ACTIVITY
Your task is to output every record exactly as it is given.

EXERCISE DATA
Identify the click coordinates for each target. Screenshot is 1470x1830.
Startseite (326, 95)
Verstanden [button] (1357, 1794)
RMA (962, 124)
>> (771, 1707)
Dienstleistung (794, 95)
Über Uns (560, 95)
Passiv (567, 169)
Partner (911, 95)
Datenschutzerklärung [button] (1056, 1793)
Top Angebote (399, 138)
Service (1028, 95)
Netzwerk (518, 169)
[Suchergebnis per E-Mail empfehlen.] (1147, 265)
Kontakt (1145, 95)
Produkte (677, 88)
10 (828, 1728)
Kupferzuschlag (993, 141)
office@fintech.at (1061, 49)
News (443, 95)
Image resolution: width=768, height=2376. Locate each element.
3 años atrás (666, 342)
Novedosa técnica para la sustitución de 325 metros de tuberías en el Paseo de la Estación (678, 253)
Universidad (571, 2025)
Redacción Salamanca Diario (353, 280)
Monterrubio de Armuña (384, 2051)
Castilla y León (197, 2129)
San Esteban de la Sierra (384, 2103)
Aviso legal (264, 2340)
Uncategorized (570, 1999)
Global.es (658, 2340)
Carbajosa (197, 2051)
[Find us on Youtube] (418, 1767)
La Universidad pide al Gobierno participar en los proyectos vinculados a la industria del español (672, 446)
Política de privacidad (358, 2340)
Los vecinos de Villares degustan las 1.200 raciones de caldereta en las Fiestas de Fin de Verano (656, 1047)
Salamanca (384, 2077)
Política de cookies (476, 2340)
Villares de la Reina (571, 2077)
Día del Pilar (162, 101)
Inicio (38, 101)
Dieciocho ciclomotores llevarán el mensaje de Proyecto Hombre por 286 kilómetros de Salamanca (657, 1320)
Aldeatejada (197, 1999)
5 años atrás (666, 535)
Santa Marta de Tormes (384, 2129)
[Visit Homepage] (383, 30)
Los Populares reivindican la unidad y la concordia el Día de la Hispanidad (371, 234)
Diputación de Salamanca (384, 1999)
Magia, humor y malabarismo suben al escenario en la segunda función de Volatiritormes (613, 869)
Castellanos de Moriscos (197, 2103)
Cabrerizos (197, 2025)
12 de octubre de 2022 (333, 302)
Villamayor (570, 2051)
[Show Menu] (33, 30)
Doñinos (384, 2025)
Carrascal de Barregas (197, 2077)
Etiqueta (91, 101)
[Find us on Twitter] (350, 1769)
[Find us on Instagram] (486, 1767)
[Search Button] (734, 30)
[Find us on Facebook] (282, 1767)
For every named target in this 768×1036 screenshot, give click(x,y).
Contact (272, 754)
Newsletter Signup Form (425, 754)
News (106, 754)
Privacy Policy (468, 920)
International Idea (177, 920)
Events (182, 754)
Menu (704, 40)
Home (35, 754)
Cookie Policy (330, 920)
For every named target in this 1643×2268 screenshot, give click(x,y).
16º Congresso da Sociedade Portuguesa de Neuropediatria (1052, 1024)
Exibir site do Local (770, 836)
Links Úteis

ANSWER SPACE
Identify the click coordinates for each target. Screenshot is 1470x1830.
Startseite (326, 95)
Verstanden [button] (1357, 1794)
RMA (962, 124)
>> (771, 1707)
Dienstleistung (794, 95)
Über Uns (560, 95)
Passiv (567, 169)
Partner (911, 95)
Datenschutzerklärung [button] (1056, 1793)
Top Angebote (399, 138)
Service (1028, 95)
Netzwerk (518, 169)
[Suchergebnis per E-Mail empfehlen.] (1147, 265)
Kontakt (1145, 95)
Produkte (677, 88)
10 (828, 1728)
Kupferzuschlag (993, 141)
office@fintech.at (1061, 49)
News (443, 95)
Image resolution: width=768, height=2376. Locate each element.
3 años atrás (666, 342)
Novedosa técnica para la sustitución de 325 metros de tuberías en el Paseo de la Estación (678, 253)
Universidad (571, 2025)
Redacción Salamanca Diario (353, 280)
Monterrubio de Armuña (384, 2051)
Castilla y León (197, 2129)
San Esteban de la Sierra (384, 2103)
Aviso legal (264, 2340)
Uncategorized (570, 1999)
Global.es (658, 2340)
Carbajosa (197, 2051)
[Find us on Youtube] (418, 1767)
La Universidad pide al Gobierno participar en los proyectos vinculados a la industria del español (672, 446)
Política de privacidad (358, 2340)
Los vecinos de Villares degustan las 1.200 raciones de caldereta en las Fiestas de Fin de Verano (656, 1047)
Salamanca (384, 2077)
Política de cookies (476, 2340)
Villares de la Reina (571, 2077)
Día del Pilar (162, 101)
Inicio (38, 101)
Dieciocho ciclomotores llevarán el mensaje de Proyecto Hombre por 286 kilómetros de Salamanca (657, 1320)
Aldeatejada (197, 1999)
5 años atrás (666, 535)
Santa Marta de Tormes (384, 2129)
[Visit Homepage] (383, 30)
Los Populares reivindican la unidad y la concordia el Día de la Hispanidad (371, 234)
Diputación de Salamanca (384, 1999)
Magia, humor y malabarismo suben al escenario en la segunda función de Volatiritormes (613, 869)
Castellanos de Moriscos (197, 2103)
Cabrerizos (197, 2025)
12 de octubre de 2022 (333, 302)
Villamayor (570, 2051)
[Show Menu] (33, 30)
Doñinos (384, 2025)
Carrascal de Barregas (197, 2077)
Etiqueta (91, 101)
[Find us on Twitter] (350, 1769)
[Find us on Instagram] (486, 1767)
[Search Button] (734, 30)
[Find us on Facebook] (282, 1767)
For every named target in this 768×1036 screenshot, give click(x,y).
Contact (272, 754)
Newsletter Signup Form (425, 754)
News (106, 754)
Privacy Policy (468, 920)
International Idea (177, 920)
Events (182, 754)
Menu (704, 40)
Home (35, 754)
Cookie Policy (330, 920)
For every named target in this 1643×2268 screenshot, give click(x,y).
16º Congresso da Sociedade Portuguesa de Neuropediatria (1052, 1024)
Exibir site do Local (770, 836)
Links Úteis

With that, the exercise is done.